El 23 de octubre de 2019, una comunicación trascendental se envió desde la dirección de Carabineros de Chile al Ministerio del Interior, en manos de Andrés Chadwick. En dicha misiva, el exgeneral Mario Rozas solicitó con urgencia un suministro masivo de equipos de control de multitudes, argumentando que la situación de emergencia social que vivía el país exigía una respuesta militarizada por parte de las fuerzas de orden. Rozas detalló que existía una «demanda exponencial» de pertrechos, destacando la falta de stock en elementos disuasivos químicos como cartuchos, granadas y aerosoles. La rapidez de la solicitud dejaba entrever la necesidad de una reacción inmediata ante las masivas manifestaciones que estaban ocurriendo en el país.
Sin dilación, el 25 de octubre de 2019, Carabineros firmó un contrato con la empresa TEC HARSEIM SPA para adquirir una extensa cantidad de material disuasivo. En este contrato, que ascendió a un total de 804.422 dólares, se solicitó un impresionante lote de 50.444 cartuchos CS, 1.455 granadas, y 3.750 granadas de humo, entre otros elementos. Aunque la entrega de estos materiales estaba planeada para ser realizada a través de la Fuerza Aérea de Chile, la decisión de llevar a cabo una simple inspección visual en lugar de pruebas de funcionamiento generó controversia y dudas sobre la efectividad y seguridad de los productos adquiridos.

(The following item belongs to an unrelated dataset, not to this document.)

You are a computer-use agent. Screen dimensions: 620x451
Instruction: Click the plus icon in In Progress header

El mismo patrón se repitió el 20 de noviembre, cuando Carabineros firmó otro contrato por 170.243 dólares, nuevamente con la misma empresa, esta vez para obtener más granadas de gas lacrimógeno y proyectiles. A pesar del contexto crítico que exigía una validación más rigurosa de los materiales de uso policial, Carabineros optó nuevamente por realizar solo una revisión visual antes de la aceptación de estos productos. Esta actitud encendió alarmas sobre la seguridad de los elementos adquiridos, especialmente en un periodo donde la salud de los manifestantes y de los propios funcionarios policiales debería ser prioritaria.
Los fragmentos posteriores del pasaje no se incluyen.